Folks, I like Mark Twain for several reasons. First and most important, he was the editor of Ulysses S. Grant’s biography. (Grant is my favourite US President, and his memoirs are widely regarded as the best. Also, there’s this heartbreaking story about Grant falling into financial trouble, right at the time where he was diagnosed with throat cancer. The only way to make sure his family would be cared for after his death was to write. In a mad race with death, Grant wrote as he progressively got weaker and weaker. He made it – he finished the book, but died only a couple of weeks later. )
Secondly, Twain’s whole life story is crazy and weird and absolutely fantastic. He was a steamboat captain. He travelled Europe. He wrote. He (briefly) participated in the Civil War. Whenever people go on and on about how great Theodore Roosevelt was, I roll my eyes. Roosevelt wishes he could be half as great as Twain.
Thirdly, during my uni days, I had a class on Mark Twain. It was not very popular – the class consisted of three students, one of whom dropped out after the first class. The teacher, a young teaching assistant, probably in his first year, was terrified the rest of us would bounce as well, so he’d always bring in baked goods. And so, every Thursday morning, we had pain au chocolat and discussed Twain. It was great. I loved it.
So I went back to his work. Arguably his most famous one – The Adventures of Tom Sawyer, which also happens to be the first novel written on a typewriter!
And I know this is thought to be a kid’s book, because it is about Tom Sawyer and Huckleberry Finn, two characters who have entered our social heritage. But I’d like to make an argument that it is a book about kids, not just for them.

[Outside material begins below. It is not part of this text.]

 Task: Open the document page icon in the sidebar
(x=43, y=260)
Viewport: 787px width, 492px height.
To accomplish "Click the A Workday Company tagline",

Because Tom Sawyer gets into serious shit. During the 200 or so pages, he – in no particular order – witnesses a murder, is presumed dead not only once, but twice! – the first time, he even crashes his own funeral! – gets lost in a cave for days, finds a robber’s stash, is lost outside during a storm, and lies to a judge.
So I understand that kids in the 19th century had a different concept of childhood than kids nowadays, but still.
(I would still give my kids this book to read, because it’s wonderful and it is what a childhood should be like.)
I think that’s why I absolutely loved reading it. It reminded me of my childhood as a gremlin child – covered in grass stains and grazes, hair unbrushed, eating an apple around a missing tooth, barefoot and muddy.
You know those childhood summers that seemed to stretch on forever? That’s the feeling I got reading this book.
Mark Twain, as always, had a clear opinion on this. He wrote Tom Sawyer for adults, not for kids.
And another thing – I know it’s dangerous to compare fiction to reality, but thinking about what a modern Tom Sawyer would look like made me a bit sad. I know there’s a lot of unjustified nostalgia when you enter this thought experiment, and you have to be careful not to paint too rosy a picture of the past.
For example, Huckleberry Finn is homeless, his father’s a drunk and physically abusive, and he can’t read. (It doesn’t make him less of a hero. I love Huck.)
But. I couldn’t help but look at kids on the tube and realize that their childhood is arguably poorer than Tom Sawyer’s was. They might never be in mortal peril, which is good, but they also don’t have a habit of walking barefoot all summer.
So go ahead, read this book, and remind yourself what summers should be like.